Correctional Officer

By Christopher Zoukis  Image courtesy glogster.com

Corrections officers work in jails, prisons, courthouses and detention centers.  They deal with and handle people who have just been arrested, defendants, and inmates.  Shift work is normal for corrections officers, as correctional facilities operate twenty-four hours per day.  Their duties vary throughout the shift.

Corrections officers perform the following functions:  booking prisoners, searching prisoners, guarding and watching prisoners, preventing fights and potential riots, transporting prisoners to and from court, inventorying personal possessions of inmates, guarding new arrestees, and guarding convicted felons.

Corrections officers may be part of a local sheriff’s department, working at the county jail or they may work at a state or federal prison.  And since the privatization of prisons seems to be a trend, corrections officers may even find themselves employed by a government agency or a private company.  Officers who work at jails experience a dizzying array of people:  those awaiting trial, those serving sentences for misdemeanors, and those convicted of felonies and awaiting transport to state or federal prisons.  Corrections officers who work at prisons usually work exclusively with felons.

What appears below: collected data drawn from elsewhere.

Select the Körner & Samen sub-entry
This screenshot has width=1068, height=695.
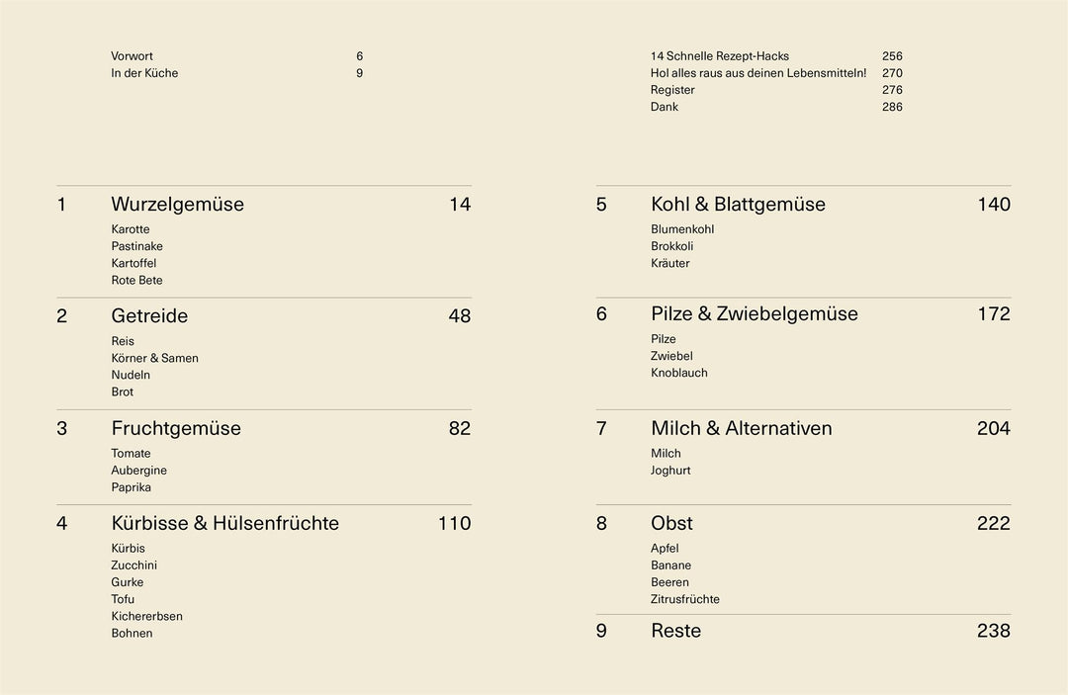pyautogui.click(x=154, y=358)
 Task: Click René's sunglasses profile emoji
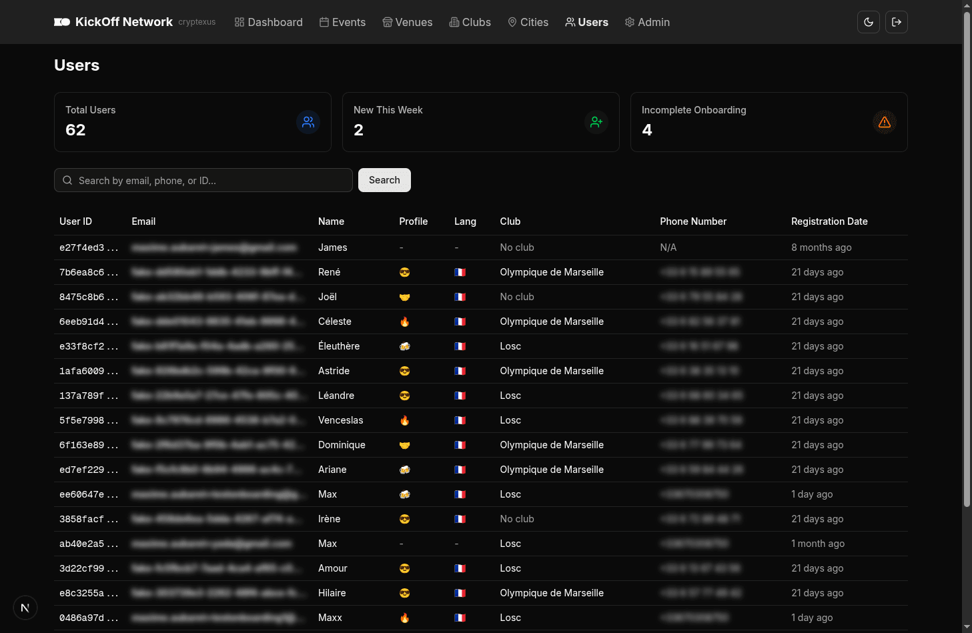coord(404,272)
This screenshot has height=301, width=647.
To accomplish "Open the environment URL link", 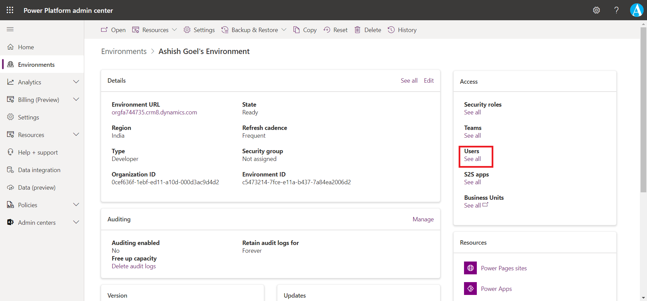I will tap(154, 112).
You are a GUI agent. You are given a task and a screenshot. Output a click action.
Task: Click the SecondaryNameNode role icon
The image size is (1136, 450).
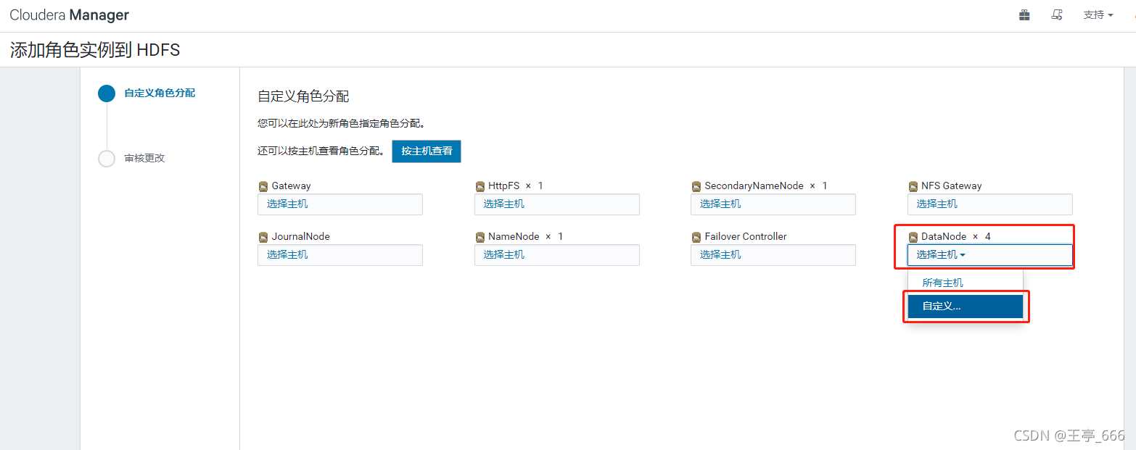tap(696, 186)
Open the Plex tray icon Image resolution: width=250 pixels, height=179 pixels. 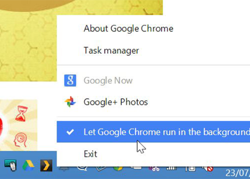tap(46, 165)
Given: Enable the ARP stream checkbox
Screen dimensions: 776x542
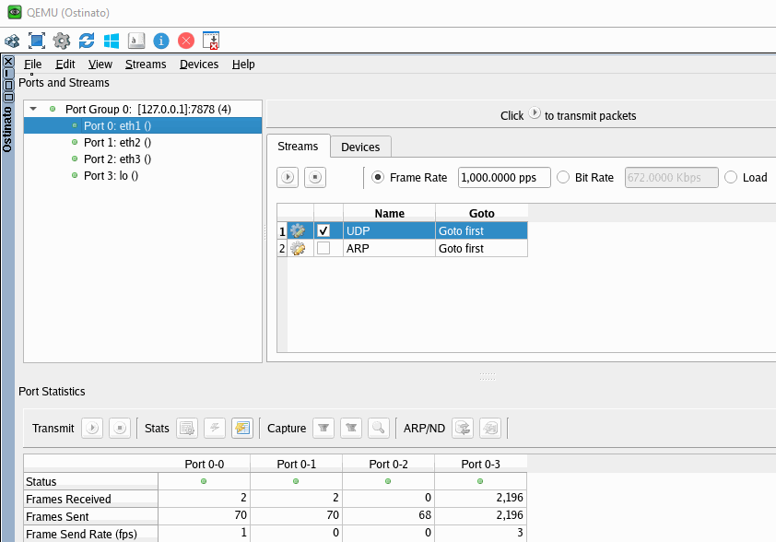Looking at the screenshot, I should tap(323, 248).
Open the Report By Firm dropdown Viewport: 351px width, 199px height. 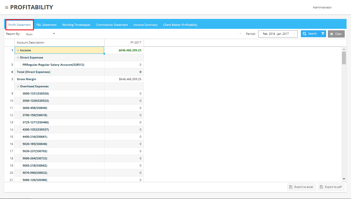tap(54, 34)
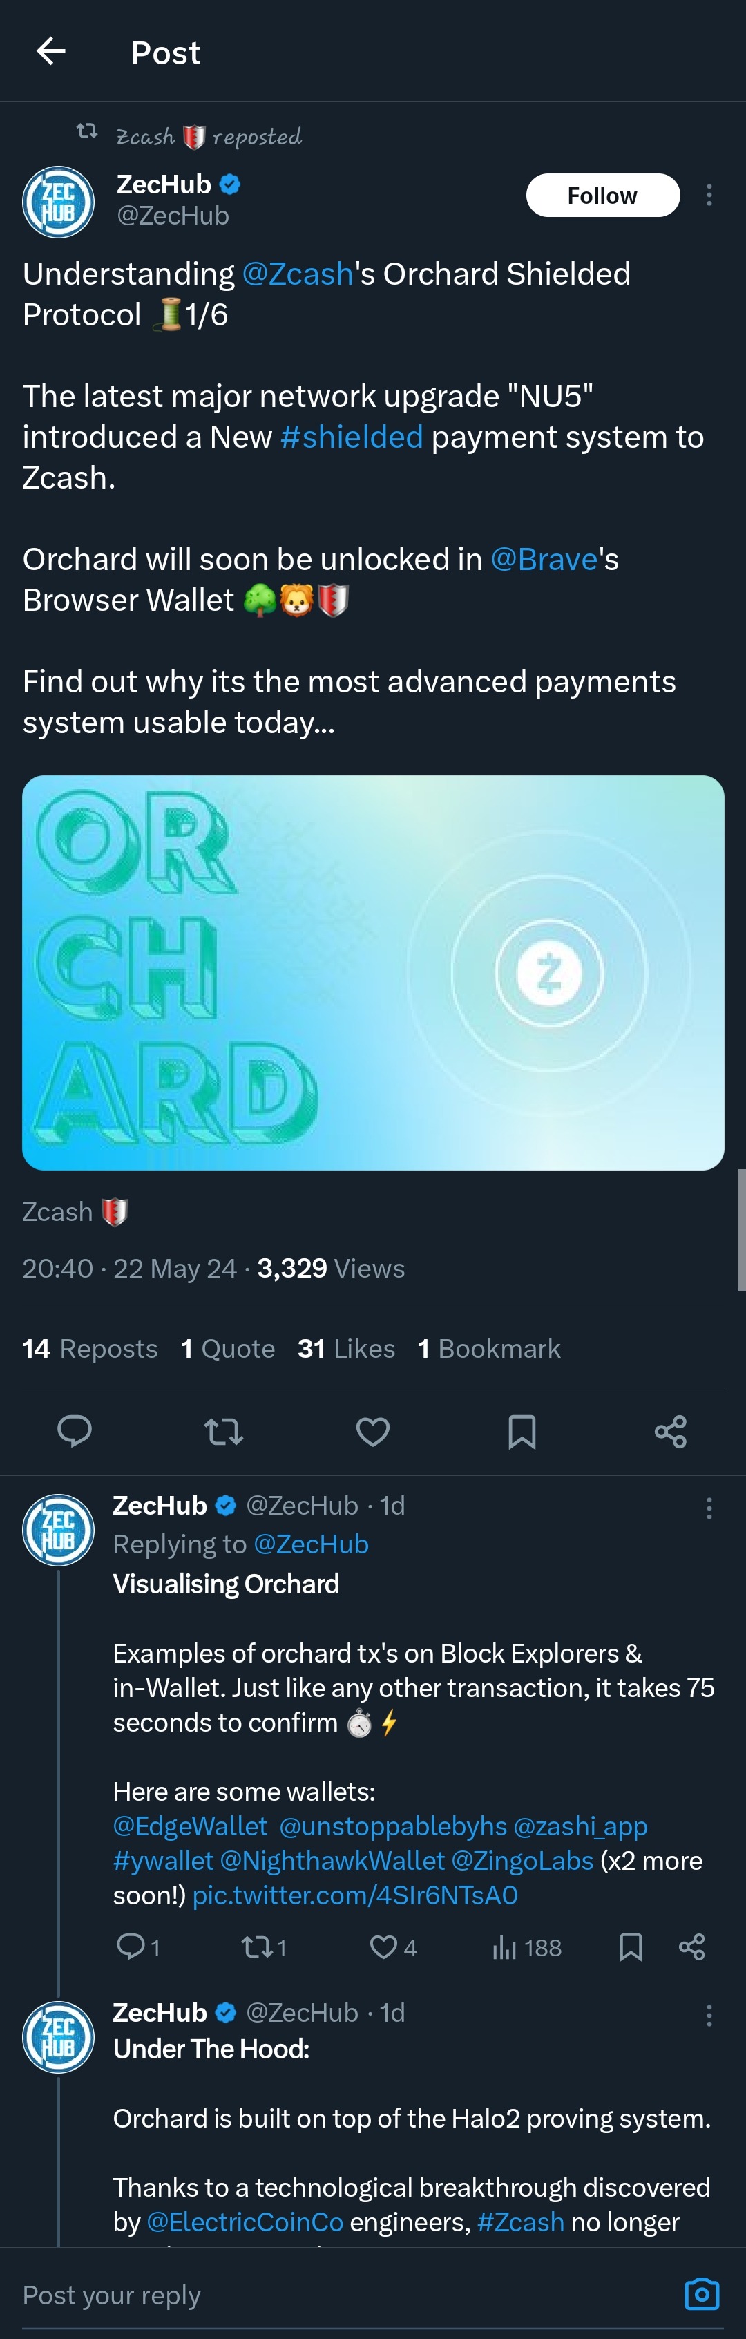Open the #shielded hashtag link
746x2339 pixels.
click(352, 437)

Being a corrections officer is a dangerous job.  According to the Bureau of Labor Statistics (BLS), corrections officers experience a very high rate of non-fatal on-the-job injuries.  This fact makes the job extremely stressful, while at the same time providing high job-satisfaction because of the importance of the job.

Becoming a corrections officer does not require a college or university education.  Applicants must have a high school diploma or a GED.  Some state and local corrections agencies require a nominal amount of college, but law enforcement or military experience may fulfill this requirement.  The Federal Bureau of Prisons requires officers to have a bachelor’s degree, along with three years of experience in counseling or supervision of people.  They must also be in good physical condition and pass a background check.  No felony convictions are allowed. Because of the high-risks of the job, corrections officers need to have excellent communications and interpersonal skills.  They should be capable of handling volatile situations with diplomacy, while at the same time maintaining a calm demeanor and a commanding presence.  Candidates must be at least 21 years of age, U.S. citizens or permanent residents.  In addition, applicants are screened for drug abuse and must pass a written examination.

Federal and state departments of corrections provide training for correctional officers.  Successful applicants attend regional training academies.  This is followed by on-the-job training, which includes legal restrictions and interpersonal relations.  Most corrections departments require training in firearms and self-defense.

Qualified corrections officers may advance and be promoted to supervisory or administrative positions.  Job opportunities are expected to be below average for corrections officers.  Officers enjoy stable employment, decent salaries, along with health and retirement benefits.  The average salary for corrections officers varies depending upon whether they work for state and local government agencies or the federal government.  The average salary for Federal corrections officers was $53,459, while the average salary for state corrections officers was $38,850.